■ **Records for processing**:
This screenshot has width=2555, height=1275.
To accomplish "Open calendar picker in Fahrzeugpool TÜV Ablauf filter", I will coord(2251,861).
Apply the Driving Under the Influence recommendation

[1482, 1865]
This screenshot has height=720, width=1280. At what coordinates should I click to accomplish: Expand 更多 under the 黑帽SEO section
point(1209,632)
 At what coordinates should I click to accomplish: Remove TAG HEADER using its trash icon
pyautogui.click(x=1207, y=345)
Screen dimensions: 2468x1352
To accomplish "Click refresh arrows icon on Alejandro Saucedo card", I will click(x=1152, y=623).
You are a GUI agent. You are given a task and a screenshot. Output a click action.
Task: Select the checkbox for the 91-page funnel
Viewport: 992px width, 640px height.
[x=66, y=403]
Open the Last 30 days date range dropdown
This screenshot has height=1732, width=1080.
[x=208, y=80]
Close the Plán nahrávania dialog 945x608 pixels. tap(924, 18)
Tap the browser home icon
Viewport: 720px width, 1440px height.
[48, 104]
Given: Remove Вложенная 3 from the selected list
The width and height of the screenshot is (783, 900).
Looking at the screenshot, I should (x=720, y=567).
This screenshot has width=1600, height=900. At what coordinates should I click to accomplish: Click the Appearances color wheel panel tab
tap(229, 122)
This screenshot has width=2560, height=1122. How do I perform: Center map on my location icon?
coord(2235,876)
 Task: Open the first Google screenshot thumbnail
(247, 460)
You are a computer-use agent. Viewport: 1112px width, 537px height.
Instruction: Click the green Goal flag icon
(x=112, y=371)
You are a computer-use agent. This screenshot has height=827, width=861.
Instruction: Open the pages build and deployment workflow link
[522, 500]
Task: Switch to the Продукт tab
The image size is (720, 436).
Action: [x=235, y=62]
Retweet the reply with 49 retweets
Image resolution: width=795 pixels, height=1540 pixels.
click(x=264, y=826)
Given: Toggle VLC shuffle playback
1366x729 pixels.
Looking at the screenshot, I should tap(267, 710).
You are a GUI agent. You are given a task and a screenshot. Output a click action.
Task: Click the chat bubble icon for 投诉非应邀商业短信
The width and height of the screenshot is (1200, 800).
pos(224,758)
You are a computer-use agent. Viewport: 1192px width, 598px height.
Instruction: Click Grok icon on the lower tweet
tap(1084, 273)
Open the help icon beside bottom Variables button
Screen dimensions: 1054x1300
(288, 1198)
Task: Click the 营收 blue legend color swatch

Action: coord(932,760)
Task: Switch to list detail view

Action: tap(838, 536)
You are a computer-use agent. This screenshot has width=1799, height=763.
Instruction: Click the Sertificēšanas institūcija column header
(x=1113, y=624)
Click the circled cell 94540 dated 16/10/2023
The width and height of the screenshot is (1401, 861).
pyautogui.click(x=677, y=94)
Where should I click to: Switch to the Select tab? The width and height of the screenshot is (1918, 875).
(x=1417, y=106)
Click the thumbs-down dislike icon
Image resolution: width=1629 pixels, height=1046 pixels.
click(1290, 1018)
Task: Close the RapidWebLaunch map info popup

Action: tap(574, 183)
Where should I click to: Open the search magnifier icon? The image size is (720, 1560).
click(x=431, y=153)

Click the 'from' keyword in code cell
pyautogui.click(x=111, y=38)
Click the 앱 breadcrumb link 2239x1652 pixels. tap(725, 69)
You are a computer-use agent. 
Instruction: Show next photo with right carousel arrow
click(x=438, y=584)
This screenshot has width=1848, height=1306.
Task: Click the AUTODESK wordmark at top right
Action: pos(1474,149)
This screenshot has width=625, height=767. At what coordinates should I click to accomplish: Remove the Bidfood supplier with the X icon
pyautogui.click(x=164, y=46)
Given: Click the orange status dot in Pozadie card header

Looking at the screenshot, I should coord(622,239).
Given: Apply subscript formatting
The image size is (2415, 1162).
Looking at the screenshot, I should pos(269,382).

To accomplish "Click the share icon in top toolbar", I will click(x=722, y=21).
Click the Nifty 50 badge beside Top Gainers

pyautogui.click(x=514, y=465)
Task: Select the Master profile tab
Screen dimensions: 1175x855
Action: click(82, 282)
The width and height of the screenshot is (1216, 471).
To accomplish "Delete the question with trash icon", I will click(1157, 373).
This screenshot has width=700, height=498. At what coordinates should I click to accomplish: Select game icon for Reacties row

■ **What is asked**: Format the part of the data above that opens with the line containing "Task: Open the" and closes with the line containing "click(x=264, y=826)" as a JSON list of strings, with one string per line and blank lines omitted.

■ **Output below**:
[
  " Task: Open the first Google screenshot thumbnail",
  "(247, 460)",
  "You are a computer-use agent. Viewport: 1112px width, 537px height.",
  "Instruction: Click the green Goal flag icon",
  "(x=112, y=371)",
  "You are a computer-use agent. This screenshot has height=827, width=861.",
  "Instruction: Open the pages build and deployment workflow link",
  "[522, 500]",
  "Task: Switch to the Продукт tab",
  "The image size is (720, 436).",
  "Action: [x=235, y=62]",
  "Retweet the reply with 49 retweets",
  "Image resolution: width=795 pixels, height=1540 pixels.",
  "click(x=264, y=826)"
]